Decomposition: where the 17.7 CPU goes

The bot writes Memory._cpu metrics every 100 ticks. That goes into segment 0 → PostgreSQL → Grafana. With a Grafana filter I broke down the 17.7 CPU/tick like this:

ComponentCPUReducible?
Intents (tracked)8.25No — hard ceiling
Task generation~1-2Yes
Overhead (findTask, Logger, pickup)~1.5Yes
Role state machines~0.3Don't touch
Init + Memory parse1.6A little
Rooms4.2A little
Untracked in creeps4.8Yes, the main potential

Intents are creep.move(), creep.harvest(), creep.transfer(), any in-game actions. Each has a fixed CPU price you can't lower — that's the rule of the game. 8.25 CPU of intents at 43-45 creeps is the ceiling; the only way through is fewer creeps or fewer actions.

But 4.8 CPU untracked — that's interesting. That's not intents, that's all the rest of the JS logic: task selection, the runRoom loop, task-pool generation, state machines, filters. That's where 90% of the optimization potential sits.

CPU per role

RolecountCPUCPU/creep
hauler175.90.35
miner123.30.27
upgrader31.20.40
skMiner30.90.30
skHauler0.90.30
worker50.40.08
skKiller10.30.30

The worker is cheap because its logic is simple: came to a build site, built, went for energy. The hauler is expensive because every tick it picks a task again from a pool of 30+ options with priorities. With 17 haulers that's 17 walks through the pool per tick — that's where the 5.9 CPU sits.

CPU per method

The bot also writes which game methods spent how much:

MethodCPUCallsCPU/call
moveTo2.1180.26
transfer1.69110.15
harvest1.48140.11
withdraw0.8150.16
roomFind0.691240.006
upgrade0.5930.20
findInRange0.50410.012

roomFind 124 times per tick sounds a lot, but it adds up to 0.69 CPU — not the worst pain. But transfer at 1.69 CPU on 11 calls is a hint that someone is calling transfer every tick.

Module-level cache: the canonical pattern

The most counterintuitive part of Screeps optimization is where to keep your cache.

In a regular Node.js process you can do room.taskPool = [...] — and it lives as long as the process lives. In Screeps that doesn't work:

Game.* objects are recreated every tick. room.foo, creep.bar, structure.baz do NOT survive the tick boundary.

My first two optimization attempts went through room._taskPool — the cache "worked" for that tick, but a tick later it was gone. And Memory.rooms[name].taskPool is also bad: Memory deserialization is expensive, plus task objects (with pos, target) after deserialization are dead pojos, no methods.
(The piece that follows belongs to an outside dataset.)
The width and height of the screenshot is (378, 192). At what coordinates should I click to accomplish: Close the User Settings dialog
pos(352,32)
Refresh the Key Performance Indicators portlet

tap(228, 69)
The right pattern is module-level state, which lives in the require cache of the global sandbox:

// top of module — persists via require cache
const _cache = {};

function getCached(key, ttl, compute) {
    const tick = Game.time;
    const e = _cache[key];
    if (e && (tick - e.tick) < ttl) return e.value;
    const v = compute();
    _cache[key] = { value: v, tick };
    return v;
}

The Screeps global sandbox lives between ticks — until the server does a global reset (on code deploy or once every hundreds-thousands of ticks). So _cache in module scope survives the tick boundary, unlike fields on game objects.

What you can't cache in the module cache: the Room, Creep, Structure wrapper objects themselves. They're dead next tick — you can't call methods. You store ids, and resolve via Game.getObjectById(id) each time.
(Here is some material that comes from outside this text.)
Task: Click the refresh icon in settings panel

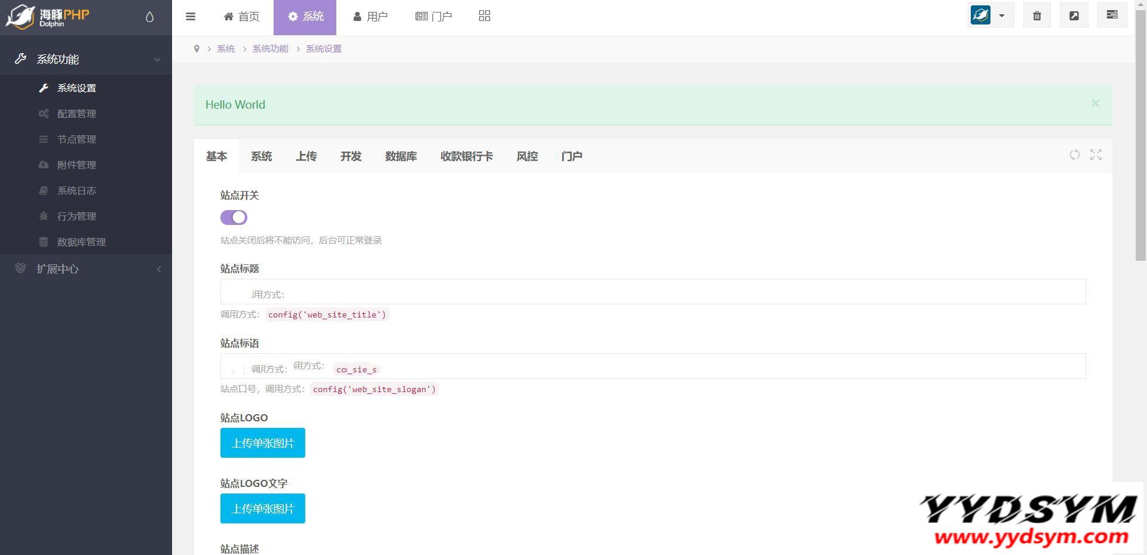Action: 1075,155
This pattern is used by every well-known public bot (Overmind, the-international, bonzAI). I just didn't know.

Phase 1: Task pool TTL=2

The most expensive bottleneck — generating the task pool for a room. TaskGenerator.generate(room) walks structures, looks for drops, computes priorities — and returns an array of 30+ tasks. This was being called every tick in every room: 6 rooms × ~0.7 CPU = ~4.2 CPU in task generation.

But the pool changes rarely: new tasks appear on events — a creep died, a structure filled up, a drop disappeared after pickup. Against the backdrop of 30+ tasks in the pool, between events the pool is identical. Catch it and hold for 2-3 ticks.

Implementation:

// core.task.queue.js
getPool: function(room) {
    Cache.init(room);
    const TTL = 2;
    if (room._cache.taskPool && room._cache.taskPoolTick &&
        Game.time - room._cache.taskPoolTick < TTL) {
        return room._cache.taskPool;
    }
    const pool = TaskGenerator.generate(room);
    pool.sort((a, b) => a.priority - b.priority);
    room._cache.taskPool = pool;
    room._cache.taskPoolTick = Game.time;
    return pool;
}

And invalidations on events:

  • TaskQueue.assign() with maxAssigned=1 → drop the cache (slot taken)
  • TaskQueue.complete/release() → drop the cache (slot freed)
  • A creep died in the room → drop the cache
  • Pickup removed a ground resource → drop the cache

The risk was around pickup tasks: a dropped resource decays at 1/1000 of amount per tick. 500e loses 25e over 50 ticks. At TTL=2 that's negligible. Tomb decay is a bit faster, but still inside acceptable.

Effect after deploy:

  • Hit rate 73% (i.e. 73% of getPool calls return cached value)
  • avg CPU ~1 lower
  • bucket crawled from 2-22 to 13-52

Not the 10,000 you'd want, but for the first time the bucket is steadily growing instead of pinned at zero.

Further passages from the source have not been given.